▸ **Exercise prompt**:
Can you copy out word for word the stretch of entries from the line containing "Identify the location of logged in." through the end of the entries?

▸ **Given data**:
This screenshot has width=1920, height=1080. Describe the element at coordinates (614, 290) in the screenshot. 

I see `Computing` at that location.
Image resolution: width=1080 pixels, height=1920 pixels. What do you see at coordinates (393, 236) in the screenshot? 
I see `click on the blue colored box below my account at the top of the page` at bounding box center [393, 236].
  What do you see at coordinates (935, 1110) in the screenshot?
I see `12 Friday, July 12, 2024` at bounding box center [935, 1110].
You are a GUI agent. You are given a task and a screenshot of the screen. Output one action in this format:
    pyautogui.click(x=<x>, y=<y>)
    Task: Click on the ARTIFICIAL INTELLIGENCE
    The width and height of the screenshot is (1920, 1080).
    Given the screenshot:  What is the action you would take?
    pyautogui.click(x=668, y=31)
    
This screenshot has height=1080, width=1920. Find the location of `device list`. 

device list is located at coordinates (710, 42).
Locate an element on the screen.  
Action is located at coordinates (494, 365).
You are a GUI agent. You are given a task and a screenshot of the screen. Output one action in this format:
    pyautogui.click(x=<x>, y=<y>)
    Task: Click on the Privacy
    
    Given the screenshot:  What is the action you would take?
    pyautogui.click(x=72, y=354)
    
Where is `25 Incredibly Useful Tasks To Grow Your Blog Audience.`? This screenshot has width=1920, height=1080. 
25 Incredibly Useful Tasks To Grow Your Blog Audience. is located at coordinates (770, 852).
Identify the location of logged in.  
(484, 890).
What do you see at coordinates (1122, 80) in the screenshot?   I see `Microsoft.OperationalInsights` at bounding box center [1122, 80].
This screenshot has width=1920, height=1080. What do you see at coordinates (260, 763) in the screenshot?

▸ **Exercise response**:
Identify the location of logged in.  
(484, 890).
What do you see at coordinates (1122, 80) in the screenshot?   I see `Microsoft.OperationalInsights` at bounding box center [1122, 80].
This screenshot has width=1920, height=1080. What do you see at coordinates (260, 763) in the screenshot?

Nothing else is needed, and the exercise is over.